The long-fought legal battle originates from an arbitral award in May 2017 that directed DMRC to pay DAMEPL over ₹2,780 crore plus interest. As DMRC exhausted all options to challenge the award through multiple rounds of litigation, DAMEPL initiated execution proceedings before the high court.

On March 10, 2022, the high court opined that the award could not remain on paper and directed DMRC to pay up from available funds or through loans. DMRC contested the order unsuccessfully through multiple rounds of litigation before the Supreme Court of India.

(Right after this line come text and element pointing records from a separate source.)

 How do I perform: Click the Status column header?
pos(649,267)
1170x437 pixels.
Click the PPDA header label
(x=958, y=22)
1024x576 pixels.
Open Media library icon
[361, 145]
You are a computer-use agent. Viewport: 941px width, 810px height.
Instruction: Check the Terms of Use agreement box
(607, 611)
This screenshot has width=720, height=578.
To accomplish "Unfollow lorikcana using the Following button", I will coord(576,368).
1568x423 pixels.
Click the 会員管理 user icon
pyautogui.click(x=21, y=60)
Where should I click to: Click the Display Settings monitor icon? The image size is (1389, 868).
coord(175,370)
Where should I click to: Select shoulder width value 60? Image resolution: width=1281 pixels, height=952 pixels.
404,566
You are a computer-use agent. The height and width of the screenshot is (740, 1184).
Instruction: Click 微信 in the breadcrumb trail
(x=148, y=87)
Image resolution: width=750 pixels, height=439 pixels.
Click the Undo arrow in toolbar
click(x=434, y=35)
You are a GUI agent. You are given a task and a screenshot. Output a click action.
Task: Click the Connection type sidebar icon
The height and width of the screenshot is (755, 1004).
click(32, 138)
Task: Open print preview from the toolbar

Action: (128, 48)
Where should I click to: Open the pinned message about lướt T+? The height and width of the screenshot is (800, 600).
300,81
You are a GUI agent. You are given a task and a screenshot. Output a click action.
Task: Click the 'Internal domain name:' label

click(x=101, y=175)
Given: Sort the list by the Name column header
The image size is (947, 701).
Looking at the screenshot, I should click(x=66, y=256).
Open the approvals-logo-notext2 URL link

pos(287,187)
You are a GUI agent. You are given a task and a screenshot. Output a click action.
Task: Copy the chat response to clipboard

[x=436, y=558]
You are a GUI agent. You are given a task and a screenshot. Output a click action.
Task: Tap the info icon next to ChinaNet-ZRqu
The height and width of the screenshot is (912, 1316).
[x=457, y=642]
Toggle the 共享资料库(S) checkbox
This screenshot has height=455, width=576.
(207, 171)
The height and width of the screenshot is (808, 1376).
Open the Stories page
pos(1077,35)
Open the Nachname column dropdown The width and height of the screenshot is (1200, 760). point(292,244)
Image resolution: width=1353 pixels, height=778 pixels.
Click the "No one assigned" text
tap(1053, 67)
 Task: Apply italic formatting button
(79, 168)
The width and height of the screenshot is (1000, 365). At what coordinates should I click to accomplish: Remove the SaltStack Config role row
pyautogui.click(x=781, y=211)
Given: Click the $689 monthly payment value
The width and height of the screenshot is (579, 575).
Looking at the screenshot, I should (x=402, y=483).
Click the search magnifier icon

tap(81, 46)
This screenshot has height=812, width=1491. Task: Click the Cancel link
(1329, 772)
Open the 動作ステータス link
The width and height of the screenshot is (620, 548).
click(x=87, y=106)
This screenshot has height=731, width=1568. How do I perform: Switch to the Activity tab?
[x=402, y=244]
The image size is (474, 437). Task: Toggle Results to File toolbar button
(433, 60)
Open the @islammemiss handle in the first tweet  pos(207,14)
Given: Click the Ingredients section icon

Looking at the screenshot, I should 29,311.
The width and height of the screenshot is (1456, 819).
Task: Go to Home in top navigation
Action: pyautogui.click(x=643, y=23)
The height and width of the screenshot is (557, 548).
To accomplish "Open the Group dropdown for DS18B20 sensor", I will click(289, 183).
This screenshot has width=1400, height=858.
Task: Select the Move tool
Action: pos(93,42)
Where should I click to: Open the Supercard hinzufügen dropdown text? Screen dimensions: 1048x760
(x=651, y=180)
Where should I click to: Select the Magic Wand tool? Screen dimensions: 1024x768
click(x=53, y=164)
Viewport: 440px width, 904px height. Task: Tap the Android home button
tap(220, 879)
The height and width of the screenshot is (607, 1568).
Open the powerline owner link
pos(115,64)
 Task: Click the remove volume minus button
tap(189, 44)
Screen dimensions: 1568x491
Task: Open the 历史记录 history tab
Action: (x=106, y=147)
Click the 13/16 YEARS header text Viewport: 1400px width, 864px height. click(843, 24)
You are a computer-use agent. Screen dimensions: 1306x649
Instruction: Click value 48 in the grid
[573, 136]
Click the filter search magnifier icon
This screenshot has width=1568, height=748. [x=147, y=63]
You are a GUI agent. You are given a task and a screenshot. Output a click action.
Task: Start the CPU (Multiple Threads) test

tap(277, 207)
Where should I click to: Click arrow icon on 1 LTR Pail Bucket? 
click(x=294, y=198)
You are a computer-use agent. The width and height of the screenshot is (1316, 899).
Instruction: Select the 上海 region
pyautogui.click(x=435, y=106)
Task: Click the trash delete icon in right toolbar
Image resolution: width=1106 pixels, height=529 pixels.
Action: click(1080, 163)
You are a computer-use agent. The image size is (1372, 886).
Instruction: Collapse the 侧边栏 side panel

Interestingly, after passing its order, the high court had noticed a drastic reduction in the funds held by DMRC. The high court attributed this to the directive of the Union Ministry of Housing and Urban Affairs to repatriate all money held by DMRC to various projects. According to the ministry, the funds provided to DMRC were dedicated to project works and not any other purpose.

DMRC stated before the high court that it had requested the Union ministry and the Delhi government to extend sovereign guarantees for raising loans to repay the award amount. However, neither appear to have extended the sovereign guarantees.

‘Corporate veil’

As DMRC made all efforts to pay the award amount, the high court decided to pierce the corporate veil and implead DMRC’s two shareholders, namely the Union ministry and the government of Delhi.

The Union ministry and the government of Delhi argued that the matter before the high court did not warrant invocation of the ‘doctrine of piercing the corporate veil’. Moreover, the Delhi government contended that holding a shareholder liable for the company’s dues would go against the principle of limited liability. Further, the Union ministry and the Delhi government argued that the corporate veil could be lifted only under a few circumstances, such as fraud or where the corporate structure itself could be shown to be a sham. Lastly, both shareholders argued that the doctrine could not be employed merely because it is seen necessary in the interest of justice.

Analysing judicial precedents, the high court opined that the shield of a corporate legal personality is neither inviolable nor impenetrable. Observing that the law must grow along with the modernisation of commerce, it concluded that the ‘doctrine of piercing the corporate veil’ could also be deployed where equity, ends of justice, and considerations of public policy or interest sanction it.

Rescue act?

Section 89 of the Metro Railways (Operation and Maintenance) Act, 2002, bars the attachment of assets that are used for the operation and administration of DMRC’s railway services without the Central government’s sanction. Such assets include the rolling stocks, metro railway tracks, plant, stations, and workshops. The high court held that DMRC funds under the heads ‘total DMRC funds’, ‘total project funds’, and ‘total other funds’ were not barred from attachment, and hence the DMRC did not need the Union government’s approval.

In response, the Union ministry has proposed to amend Section 89 to ensure that no properties or bank accounts of the metro railway can be attached in execution proceedings.

Both the Union and Delhi governments have challenged the high court’s decision in the Supreme Court.


The dispute between DMRC and DAMEPL, as also the high court decision have given rise to a sense of déjà vu as the Indian government has faced similar awards and threats of attachment of assets, albeit in an international context, in tax arbitration involving the Vodafone group and Cairn Energy, among others.

The high court’s direction to the Union ministry and the government of Delhi to attend to the DMRC’s request related to the payment of award amount has raised several critical legal issues. Of interest is the way the Supreme Court would deal with the ‘doctrine of piercing the corporate veil’.

Another issue involves balancing public interest with the execution of unfavourable decrees or awards against public enterprises — based on the principle that no party should be permitted to wriggle out of obligations arising from court decrees.

The Union government’s proposal to amend Section 89 comes at a time when India has progressed in the ‘ease of doing business’ rankings. If the Union government uses an amendment to pre-empt the attachment of assets of other public enterprises under execution, many private enterprises may be discouraged from bidding in public-private partnership (PPP) projects.

Further, to offset the potential risk of inability to enforce a decree or award, bidders may inflate bids, severely impacting end-consumers.

Clearly, the issues arising in the matter are complex and have cross-sectoral implications. For now, much depends on how the Supreme Court proceedings pan out.